Define PAGE_SIZE to 4096 is fine.

> 3 - What was origionally the more_4x_vec label was removed and the
>     code only does 3 vector blocks now. The reasoning is as follows;
>     there are two entry points to that code section, from a page cross
>     or fall through (no page cross). The fall through case is more
>     important to optimize for assuming the point above. In this case
>     the incoming alignments (i.e alignment of ptr in rdi) mod 128 can
>     be [0 - 31], [32 - 63], [64 - 95], [96 - 127]. Doing 4 vector
>     blocks optimizes for the [96 - 127] so that when the main 4x loop
>     is hit, a new 128 byte aligned segment can be started. Doing 3
>     vector blocks optimizes for the [0 - 32] case. I generally think
>     the string is more likely to for aligned to cache line size (or L2
>     prefetcher cache line pairs) than at [96 - 127] bytes. An
>     alternative would be to make that code do 5x vector blocks. This
>     would mean that at most 2 vector blocks where wasted when
>     realigning to 128 bytes (as opposed to 3x or 4x which can allow
>     for 3 vector blocks to be wasted). Thoughts?

I picked 4x because it was how I unrolled in other string functions.
3x is fine if it faster than 4x.

> 4 - Replace salq using the %cl partial register to sarx. This assumes
>     BMI2 which is Haskwell and newer but AVX2 implies Hashwell and
>     newer so I think it is safe.

Need to add a BMI2 check in strchr.c:

&& CPU_FEATURE_USABLE_P (cpu_features, BMI2)

>
> 5 - in the first_vec_xN return blocks change the addq from using rax
>     as a destination to rdi as a destination. This just allows for 1
>     uop shorter latency.

Sounds reasonable.

> Benchamrks:
> I can post my benchmarking code in the email thread if that is
> appreciated. I benchmarked a variety of cases with different
> alignments, sizes, and data hotness (in L1, L2, etc...) so I can just
> give a simple number of x percentage improvement. They where also run
> on my personal computer (icelake-client). Of my 2732 test cases 1985
> saw an improvement with these changes, 747 performed better with the
> origional code.

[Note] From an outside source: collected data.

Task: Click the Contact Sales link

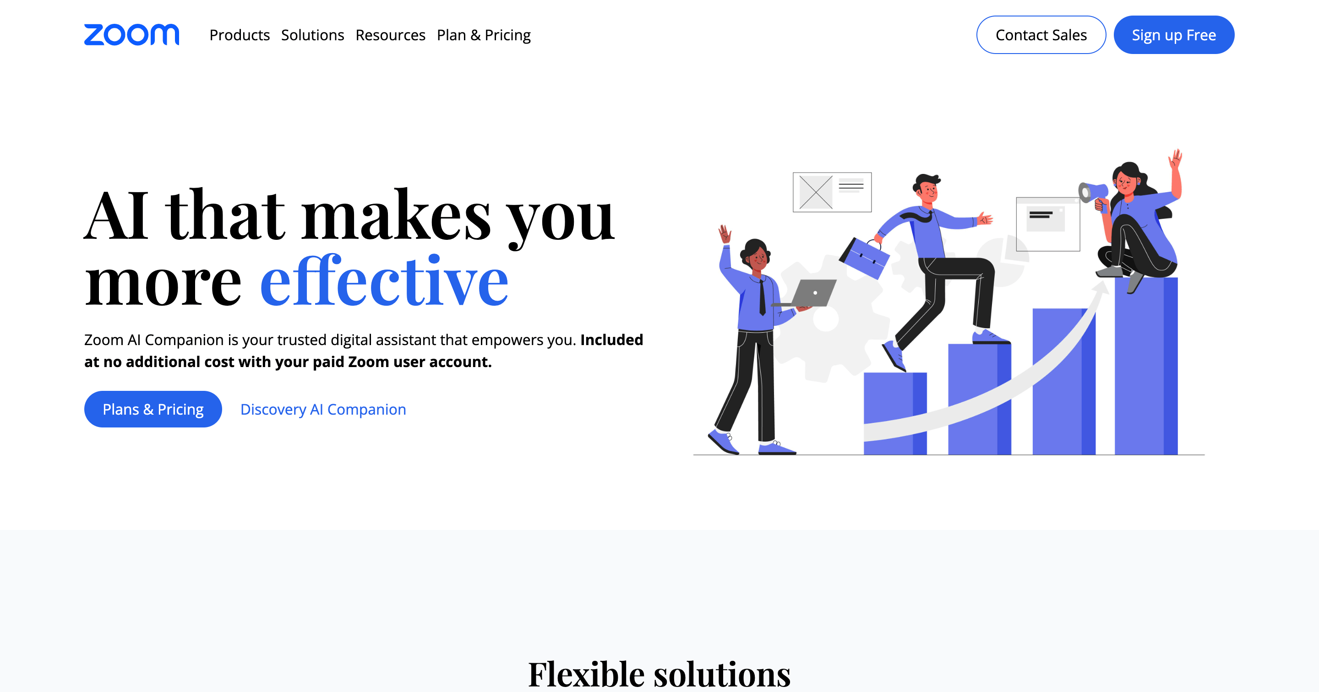Action: click(1039, 35)
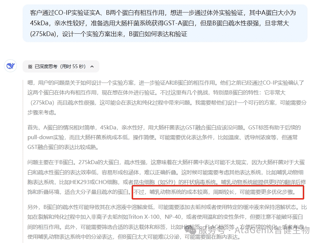Click the paragraph starting with 另外，B蛋白的疏水性

pyautogui.click(x=167, y=222)
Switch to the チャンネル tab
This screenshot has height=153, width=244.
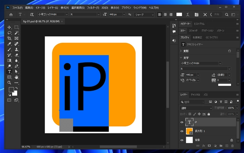click(x=195, y=94)
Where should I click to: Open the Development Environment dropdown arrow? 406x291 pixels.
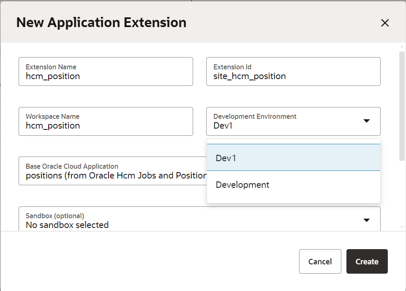click(x=366, y=120)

I should note, however, that my test cases had a
> disproportionate number of cases with 4kb page crosses, which as
> discussed I moved to a colder path.

Please submit a separate patch to add your workload to
benchtests/bench-strstr.c.

> In general the affects of this change are:
>
> large/medium sized strings (from any part of memory really) 10-30%
> performance boost.
> Small strings that are not page crosses by 10-20% performance boost.
> Small strings are cache line splits by 20-30%  performance boost.
> Small strings that cross a page boundary (4kb page that is) see a 10%
> performance regression.
>
> No regressions in test suite. Both test-strchrnul and test-strchr
> passed.

It is also used for wcschr and wcschrnul.  Do they work correctly with
your change?

> I would love to here you feedback and all of these points (or any that
> I missed).
>
> FSF Documentation has been signed and returned (via pub key and email
> respectively)
>
>  sysdeps/x86_64/multiarch/strchr-avx2.S | 173 +++++++++++++------------
>  1 file changed, 87 insertions(+), 86 deletions(-)
>
> diff --git a/sysdeps/x86_64/multiarch/strchr-avx2.S b/sysdeps/x86_64/multiarch/strchr-avx2.S
> index d416558d04..09c2df86d1 100644
> --- a/sysdeps/x86_64/multiarch/strchr-avx2.S
> +++ b/sysdeps/x86_64/multiarch/strchr-avx2.S
> @@ -27,10 +27,12 @@
>  # ifdef USE_AS_WCSCHR
>  #  define VPBROADCAST  vpbroadcastd
>  #  define VPCMPEQ      vpcmpeqd
> +#  define VPMINU       vpminud
>  #  define CHAR_REG     esi
>  # else
>  #  define VPBROADCAST  vpbroadcastb
>  #  define VPCMPEQ      vpcmpeqb
> +#  define VPMINU       vpminub
>  #  define CHAR_REG     sil
>  # endif
>
> @@ -39,7 +41,8 @@
>  # endif
>
>  # define VEC_SIZE 32
> -
> +# define PAGE_SIZE 4096
> +
>         .section .text.avx,"ax",@progbits
>  ENTRY (STRCHR)
>         movl    %edi, %ecx
> @@ -48,8 +51,8 @@ ENTRY (STRCHR)
>         vpxor   %xmm9, %xmm9, %xmm9
>         VPBROADCAST %xmm0, %ymm0
>         /* Check if we may cross page boundary with one vector load.  */
^^^^^^^^^^^^^^^^^^^^^^^^^^^^^^^^^^^^^^^^^^^  Please update comments.
> -       andl    $(2 * VEC_SIZE - 1), %ecx
> -       cmpl    $VEC_SIZE, %ecx
> +       andl    $(PAGE_SIZE - 1), %ecx
> +       cmpl    $(PAGE_SIZE - VEC_SIZE), %ecx
>         ja      L(cros_page_boundary)

Can you also replace cros_page_boundary with cross_page_boundary?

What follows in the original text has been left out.